数年前、70過ぎのおじいさんに焼き出しに富士山を焼いた丁子刃の太刀の

製作依頼を受けました。

正直、「富士山かぁ?とても難しそうなので断ろうかなあ」と思ったのですが、

手付の札束を目の前に置かれ、貧乏刀鍛冶の私は断れませんでした。

しかし、それが、苦しみの始まりでした。

 

華やかな丁子乱れは少し崩れても気になりませんが、直刃は少しでも崩れると

様になりません。感覚的には、富士山の絵画的な刃文は、乱れ刃ではなく

直刃に近いものがありました。

また、丁子刃の焼刃土を塗るにはスピードとリズムが必要なのですが、焼き出しの

富士山に手間を取られるために、なかなかリズムよく焼刃土を塗れませんでした。

粘土の調合、塗り方等、随分試験し練習しましたが、結局、富士山を安定して

焼くことは出来ませんでした。

 

 

昨年の秋は、二つの研修会の講師、刀匠会のイベントの幹事、父の介護の事、

急ぎの難しい刀の製作、そしてポーランドの刀剣展への随行など、目が回る程

忙しかったのですが、そこに、富士山の刀の催促の電話が頻繁にかかる様になり、

寝れなくなってしまいました。

能天気そうな私が、3か月間も睡眠薬のお世話になりました。

 

ようやく納める事が出来、今はほっとしていますが、とても草臥れました。

正直、富士山に丁子刃は、もう頼まれても造りたくはありません。

(まあ頼む人もいないと思いますが、、、)

私としては、技術的にも構成的にも、富士山には直刃の方が相性が良いと

思います。

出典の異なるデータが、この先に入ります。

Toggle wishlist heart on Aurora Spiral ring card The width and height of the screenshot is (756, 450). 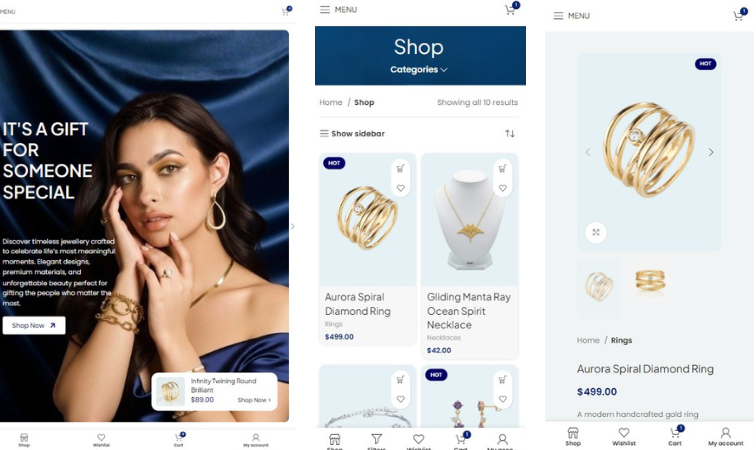tap(400, 188)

脇差にビシッと決めると格好良いでしょうね。

 

前回のアリのような生き物の写真はクモでした。

その名も、アリグモ!

前足2本を上げて、アリの触角のように見せています。

なんと賢いのでしょう!初めて見つけた時には感動しました。

日本には6種類いるそうです。

そうそう、アリバチというのもいます。